Home equity lines of credit, or HELOC, are a significant portion of any lender’s consumer portfolios. And for homeowners, accessing a HELOC is a game-changer for those looking to consolidate debts, cover emergency bills, or remodel their home. Saying yes to these loans means increasing your share of wallet and strengthening the relationship between you and your customers.

Yet, for nearly half of U.S. homeowners, securing a HELOC is a daunting challenge. The culprit: rate increases, strict debt-to-income (DTI) requirements, and traditional credit scoring methods. The average credit score for homeowners with a HELOC is 748, when more than 25 percent of homeowners have a credit score under 710, and 10 percent under 650. In addition, many homeowners don’t meet DTI requirements due to their employment or retirement status. It’s hard enough to house hunt, meet income requirements, save for a down payment, and work your way up to owning a home. For those who have already jumped through those hurdles, it can be frustrating to face yet another financial barrier.

On top of this, it can take anywhere between two and six weeks for homeowners to find out if they even qualify for a HELOC. It’s hardly a secret that a month-long wait for a potential loan denial is far from an ideal borrower experience. For families in urgent need of funds — whether for emergencies, debt reduction, or timely payments to suppliers and contractors — protracted delays can exponentially increase stress and worsen their financial conditions.

The solution: AI-automated HELOC underwriting

If you aim to reach these homeowners, you can’t just rely on traditional credit scores and outdated underwriting methods. Fortunately, today’s lenders have the opportunity to adopt smarter, more efficient underwriting solutions, allowing them to confidently reach more qualified borrowers, faster.

Lenders who implement AI-automated underwriting can see a 20 percent or more increase in approvals with no additional risk, and make two to four times more accurate lending decisions than the national model. The ability to confidently say yes is not only good news for the borrower, but gives your lending business a competitive edge. AI-automated underwriting solutions can instantly assess credit risk for 80 percent or more of applications, leaving your underwriting team with more time to review appraisals, AVMs, and the necessary documents to quickly and accurately process HELOCs. When it’s a coin toss for approving the loan everywhere else, being the first lender to say yes is an act to remember.

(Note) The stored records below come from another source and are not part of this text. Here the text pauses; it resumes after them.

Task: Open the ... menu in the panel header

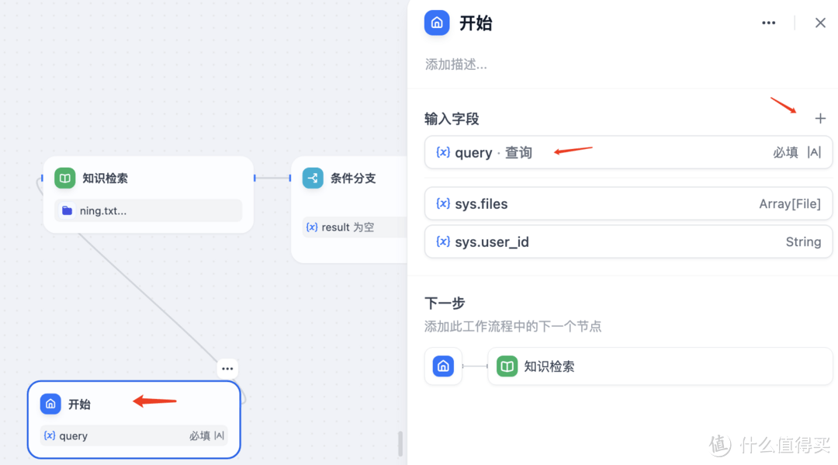Action: pos(768,23)
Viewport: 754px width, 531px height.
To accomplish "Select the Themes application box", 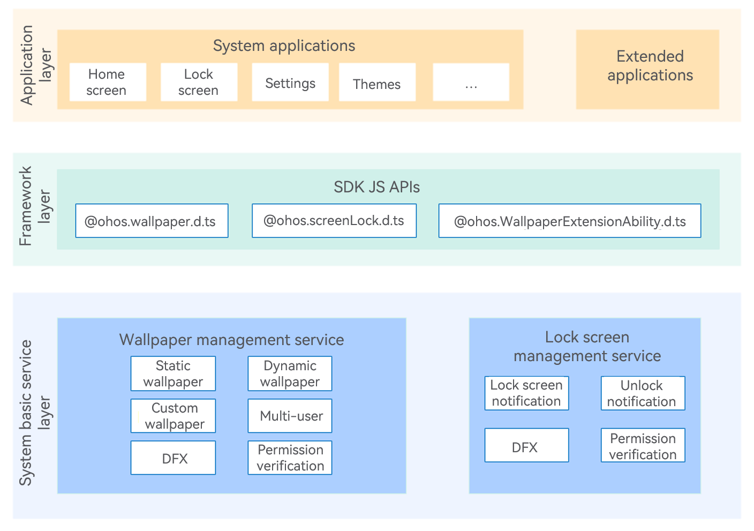I will [377, 82].
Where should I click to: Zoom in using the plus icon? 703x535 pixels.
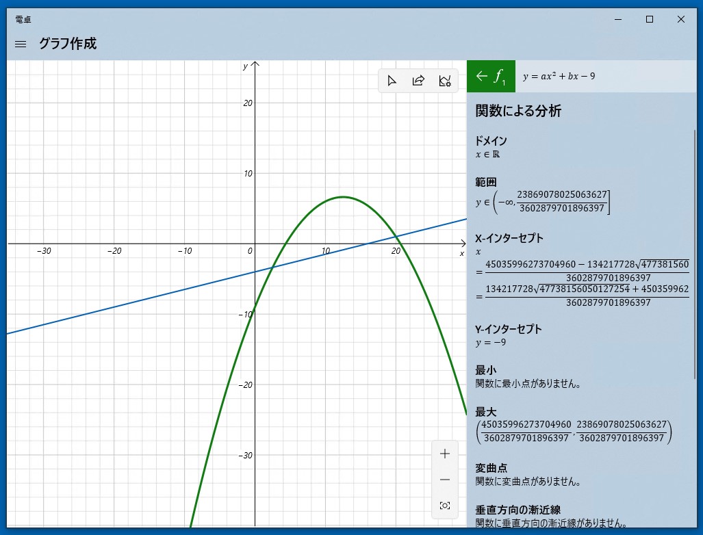[444, 453]
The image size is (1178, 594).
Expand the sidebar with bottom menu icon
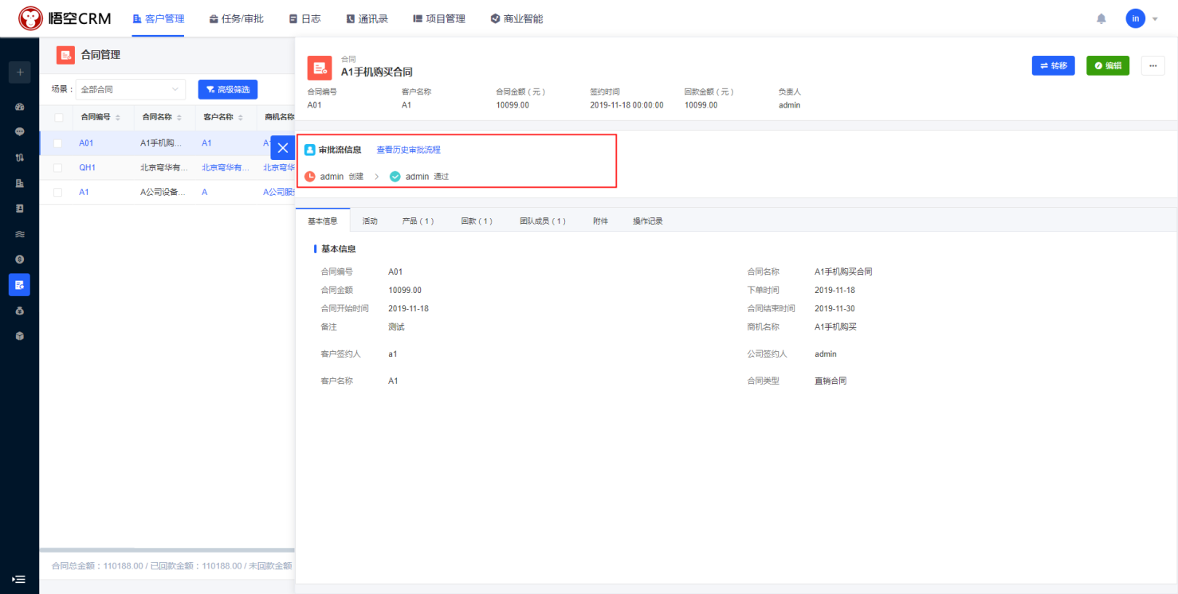[19, 580]
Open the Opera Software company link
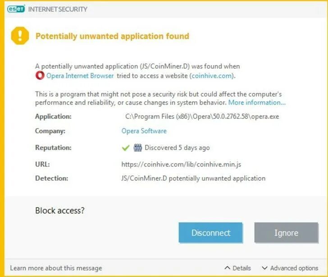Screen dimensions: 328x277 (144, 131)
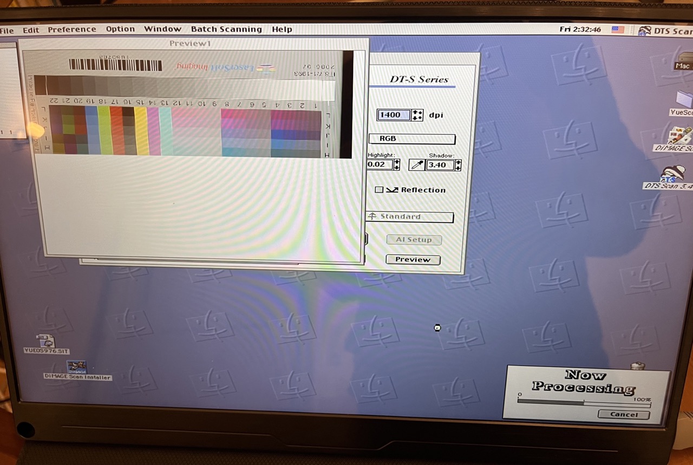
Task: Open the RGB color mode dropdown
Action: point(411,139)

Breaking down the HELOC barrier

Speed and accuracy are essential for credit risk assessments, and AI-powered HELOC underwriting can help. But speed and accuracy alone are not enough to solve biased decisioning — a pervasive and highly scrutinized issue within the financial services industry. As it stands, about half of all HELOC applicants are denied. And this rejection rate is not equal across racial lines — a recent Urban Institute report shows that 54.2 percent of Black homeowners, 48.2 percent of Hispanic homeowners, 36.7 percent of Asian homeowners, and just 26.5 percent of White homeowners are denied a HELOC.

To address these gaps, financial institutions need solutions that go the extra mile to prevent biased or disparate outcomes. Technology that can, for example, lift approvals for protected classes by 40 percent on average and ensure fair lending outcomes. Amid concerns about the worsening racial homeownership gap, the ability to take proactive measures in making accurate, impartial decisions is crucial for lenders today.

Smart, agile tools for a thriving lending ecosystem

Financial institutions play a pivotal role in broadening access to credit for all borrowers — that means lending across the spectrum, not just those with a credit score of 748 or higher. But you still need to do so while managing risk and making smart underwriting decisions. Despite rising HELOC balances, maintaining agility through market shifts and economic fluctuations remains crucial.

Equipped with the right tools, your institution can make those quick, accurate decisions that enhance both your consumer lending portfolio and your customer’s experience. When you strike the right balance within the lending ecosystem, everybody wins — your institution, your team, and most importantly, your customers or members.